02 March 2014

Media representation, racism, and competence

Arthur Chu, the guy who got flak on the internet for being too good at the TV game show Jeopardy!, has some astute words about the logic of racist media representation:

That said, stereotypes aren’t so much about people totally projecting things that completely aren’t there but about people having a framework with which they interpret things that actually are there. It’s not that racism causes people to see (for example) belligerent teenage boys where there are none, but that a white belligerent teenage boy is just seen as himself while a black belligerent teenage boy is part of a pattern, a script, and when people blindly follow the scripts in their head that leads to discrimination and prejudice.

So yeah, it is a fact, I think, that I was a bit off-putting in my Jeopardy! appearance — hyper-focused on the game, had an intense stare, clicked madly on the buzzer, spat out answers super-fast, wasn’t too charming in the interviews, etc.

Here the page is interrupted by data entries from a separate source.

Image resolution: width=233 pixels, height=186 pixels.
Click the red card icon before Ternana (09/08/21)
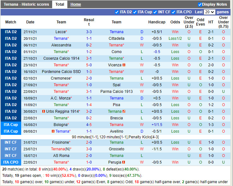[x=53, y=131]
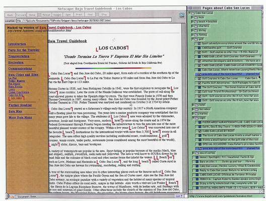
Task: Click the Location URL input field
Action: point(94,21)
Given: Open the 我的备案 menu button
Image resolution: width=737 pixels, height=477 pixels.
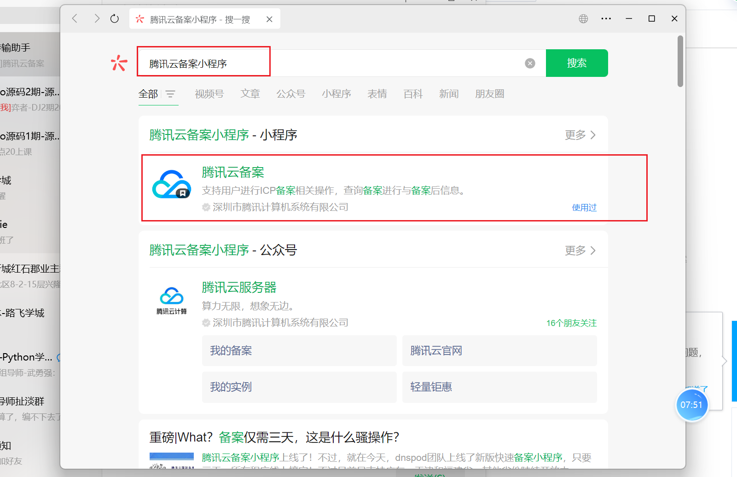Looking at the screenshot, I should pos(299,351).
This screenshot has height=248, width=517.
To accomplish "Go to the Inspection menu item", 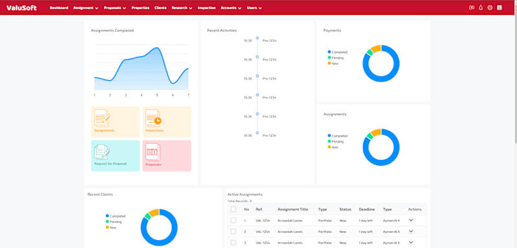I will click(x=207, y=8).
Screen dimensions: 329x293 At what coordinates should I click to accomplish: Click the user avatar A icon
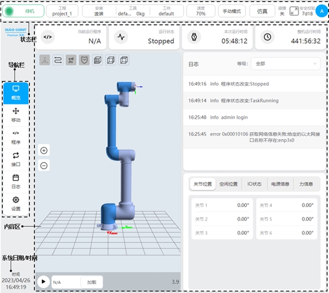point(321,11)
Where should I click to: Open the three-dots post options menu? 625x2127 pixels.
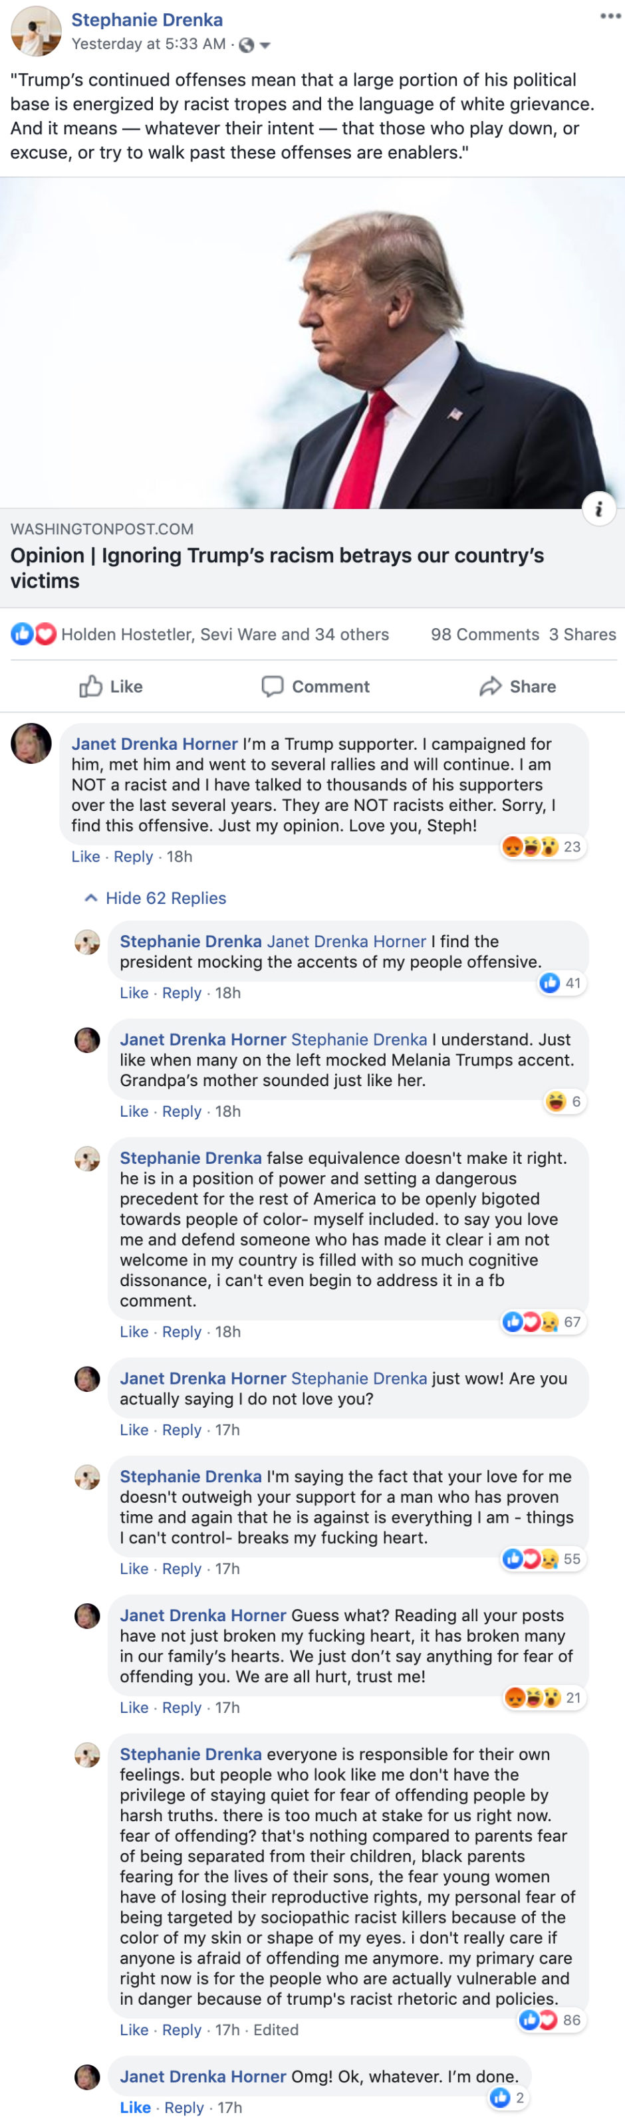[610, 16]
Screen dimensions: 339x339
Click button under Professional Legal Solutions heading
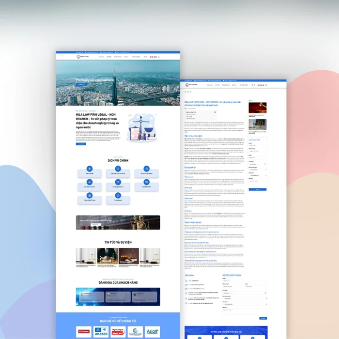coord(81,85)
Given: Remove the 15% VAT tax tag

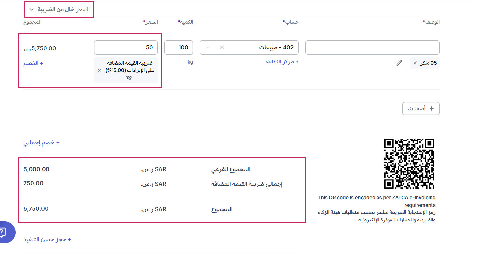Looking at the screenshot, I should coord(99,70).

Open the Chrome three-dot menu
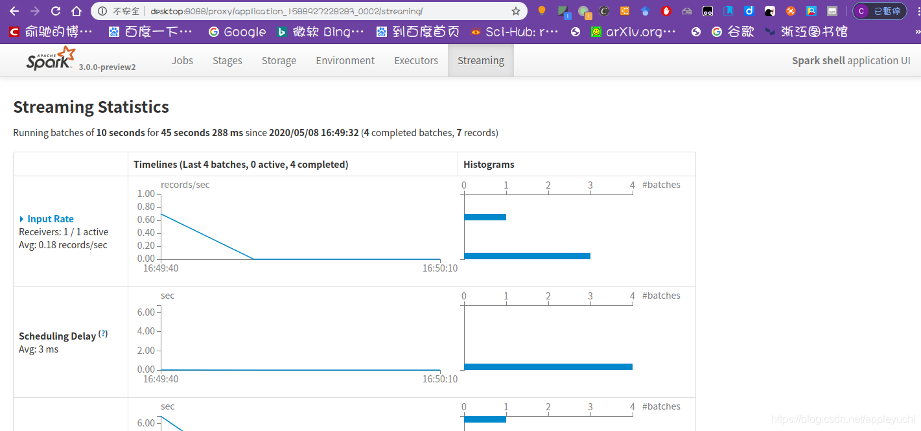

But this may have taken root in people’s heads because I’m an Asian and the “Asian mastermind” is a meme in people’s heads that it wouldn’t have otherwise. Look, we all know that there’s a trope in the movies where someone of a minority race is flattened out into just being “good at X” and that the white protagonist is the one we root for because unlike the guy who’s just “good at X” the protagonist has human depth, human relationships, a human point of view — and this somehow makes him more worthy of success than the antagonist who seems to exist just to be good at X.

So we root for Rocky against black guys who, by all appearances, really are better boxers than he is, because unlike them Rocky isn’t JUST a boxer, he has a girlfriend, he has hopes, he has dreams, etc. This comes up over and over again in movies where the athletic black competitor is set up as the “heel” — look at the black chick in Million Dollar Baby and how much we’re pushed to hate her. Look at all this “Great White Hope” stuff, historically, with Joe Louis.

So is it any surprise that this trope comes into play with Asians? That the Asian character in the movie is the robotic, heartless, genius mastermind who is only pure intellect and whom we’re crying out to be defeated by some white guy who may not be as brainy but has more pluck, more heart, more humanity? It’s not just Flash Gordon vs. Ming the Merciless, it’s stuff like how in the pilot episode of Girls Hannah gets fired in favor of an overachieving Asian girl who’s genuinely better at her job than she is (the Asian girl knows Photoshop and she doesn’t) and we’re supposed to sympathize with Hannah.

Okay, here’s one more comment from the Internet that kind of encapsulates it. The kind of un-self-awareness of what someone is saying when they say they’d prefer I not win because I try too hard at the game, work too hard at it, care too much about it, and that they’d prefer that a “likable average Joe” win.

This is disturbing because it amounts to basically an attack on competence, a desire to bust people who work very hard and have very strong natural gifts down in favor of “likable average Joes” — and it’s disturbing because the subtext is frequently that to be “likable” and “average” you have to have other traits that are comforting and appealing to an “average Joe” audience, like white skin and an American accent.

1 comment:

Adam said...

There's seems to be a strong correlation between "likeable Joe" theory of life and W's success in the White House. I'd go on, but it's Sunday and I'm exhausted.